Improper conduct of a trial judge must be inimical and partisan, clearly evident and prejudicial. In each case there must be something more to justify a retrial than a mere suspicion. It must appear plain and clear. Kowalsky v. United States, 290 F.2d 161 (5th Cir.,1961). Our study of the entire record leads us inescapably to the conclusion that it is barren of any implication of prejudice initiated by the trial judge. There was nothing in his conduct which could legitimately be classified as violative of the due process clause of the Fourteenth Amendment.


The order of the District Court will be affirmed.



"Q. You had been there before?

"A. (The witness nods his head.)

"THE COURT: Speak up. I can't hear you, what you are saying. You know, it isn't a disgrace to go out there and pet, if you were out there petting. Why don't you speak up and tell us what you were out there for? That has been going on since time immemorial. Were you out there petting? That is what he wants to know."


"Q. Yes

"Q. Well, it never happened to me before.

"Q. Of course. We understand that. We understand that.

"A. And I am trying to tell you.

"Q. All right. Go ahead. Now, calm down."


"Q. Just ordinary panties. Can you tell us what else occurred?

"A. Well, I dazed out.

"Q. What?

"A. Then I just blacked out.

"Q. You don't know anything else then?

"A. Then I felt someone hitting me again.

"Q. Hitting you?

"A. Yes.

"Q. Where?

"A. Across my face and my head, and my head hit the back of the door.

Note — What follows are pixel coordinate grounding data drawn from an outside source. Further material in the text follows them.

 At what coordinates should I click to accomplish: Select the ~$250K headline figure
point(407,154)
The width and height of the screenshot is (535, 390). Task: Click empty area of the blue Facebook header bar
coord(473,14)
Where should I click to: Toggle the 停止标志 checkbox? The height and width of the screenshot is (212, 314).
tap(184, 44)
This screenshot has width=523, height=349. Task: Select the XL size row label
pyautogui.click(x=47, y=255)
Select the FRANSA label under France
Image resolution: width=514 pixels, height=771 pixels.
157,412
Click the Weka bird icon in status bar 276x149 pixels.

"Q. Did one of these men get off and another one get on?

"A. Yes.

"Q. Do you remember that much?

"A. Yes, sir.

"Q. Do you remember anything being done to you when either one or both of these men were on you?

"A. Yes, sir.

"Q. What?

"A. I was being raped.

"Q. What do you mean by raped? You mean someone was having intercourse with you?

"A. Yes.

"Q. Do you know what intercourse is?

"A. Yes, Sir.

"Q. You are sure that both of these men raped you.

"A. Yes.

"Q. Both of these men had intercourse with you?

"A. Yes, sir.

"MR. WILLIAMS: Your Honor, at this time I would like to take an objection to that whole series of questions.

"THE COURT: You may have your objection, sir.

* * * * * * * *

"Q. You say you felt a part of their body in your body?

"A. Yes.

"Q. Inside of your body?

"A. Yes.

"Q. That is what you mean? Are you talking about the genital organ of a male?

"A. Yes.

"Q. You are a high school student. You are a senior?

"A. Yes.

"Q. You know what the genital organs are?

"A. Yes, sir.

"THE COURT: All right."


"MR. LAUTMAN: Can you tell us any better than that what they did? What was happening to you that never happened before?

"THE COURT: Collect yourself, will you?

"THE WITNESS: Yes, sir.

"THE COURT: Just relax. Sit back in the chair, if you can. That's right. Just relax. Lean back. That's right. Now, relax, and you tell us what was happening to you, if you know. You say one of these men was on top of you; is that right?

"THE WITNESS: Yes, and one was at my head.

"THE COURT: What was happening to you, if anything, when you say they were having intercourse?

"THE WITNESS: I don't know how to say it.

"THE COURT: Well, you say it any way that you know how to say it. It is perfectly all right, and the quicker you tell us all about it, I am sure the quicker you will get off that chair. Just what do you mean by being raped and what do you mean by having intercourse?

"THE WITNESS: It is just what it is."


"Q. You mean of your body?

"A. Yes, sir.

"A WOMAN: We can't go on like this.

"THE COURT: Take her out, will you please?

"THE WOMAN: No. I want to stay here.

"THE COURT: You will have to be quiet, Madam, if you are going to stay here."


"Q. Well, what is being done, if you know, when the act of intercourse is taking place? You see, this is very important. It is important to these two men. It is equally important to you and to the State, too. It is very important and therefore you must tell us and you must explain to us so that we will understand that you understand what the word intercourse means, what is being done, if anything, physically being done to you, if anything

"A. Well —

"Q. Yes.

"A. Well, it never happened to me before.

"Q. Of course. We understand that. We understand that.

"A. And I am trying to tell you.

"Q. All right. Go ahead. Now, calm down."